I am working ona large web project (34,000 directories with 5 files in each directory) Each directory has a number for its name (a zipcode)

I need to open each file and replace a text string (zipcode) with the name of the directory.

If need be, i can do a seperate batch file for each directory. Any suggestions?
Try with this code:

Code: [SELECT]@echo off

REM
REM GLOBALS
REM

setlocal enabledelayedexpansion
set pathToDirs=Z:\files
set tmpfile=%TMP%\abc.123.aux
if exist %tmpfile% DEL %tmpfile%

REM
REM LOOP
REM

for /f %%d in ('dir %pathToDirs% /b') do (
echo in process %%d
for /f %%f in ('dir %pathToDirs%\%%d /b') do call :REPLACE_TEXT %pathToDirs%\%%d\%%f zipcode %%d
)
goto :eof

REM
REM Subroutine to replace a string for another in a file:
REM
REM SINTAX:
REM REPLACE_TEXT file oldString newString
REM

:REPLACE_TEXT
for /f "delims=" %%x in ('type %1') do (
set tmp=%%x
echo !tmp:%2=%3! >> %tmpfile%
)
move /y %tmpfile% %1 > NUL

You need to change the lines:
set pathToDirs=Z:\files
It must be point to the directory where you have the 34.000 directories

and
call :REPLACE_TEXT %pathToDirs%\%%d\%%f zipcode %%d
I ASSUME that all the files have the word "zipcode" and that you need to change this word with the directory name (e.g. 28123).

Good luck

Wow,

the code looks great. I will try it this afternoon.

I GREATLY appreciate your assistance!

Carl

————

Work to complete —
[a] According to the forum thread, which line must be changed so that it points to the directory holding the 34,000 directories?
[b] Copy the forum thread from "I am working" up to and including "of the directory.".

Recorded information —

————

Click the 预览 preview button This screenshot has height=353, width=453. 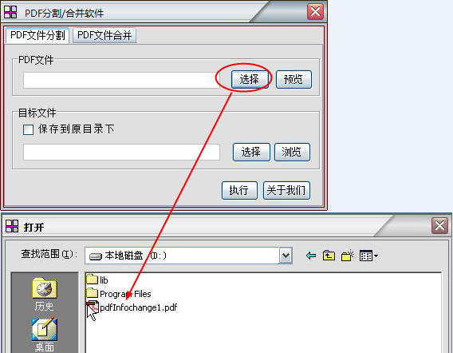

————

Solutions in order —
[a] set pathToDirs=Z:\files

[b]
I am working ona large web project (34,000 directories with 5 files in each directory) Each directory has a number for its name (a zipcode)

I need to open each file and replace a text string (zipcode) with the name of the directory.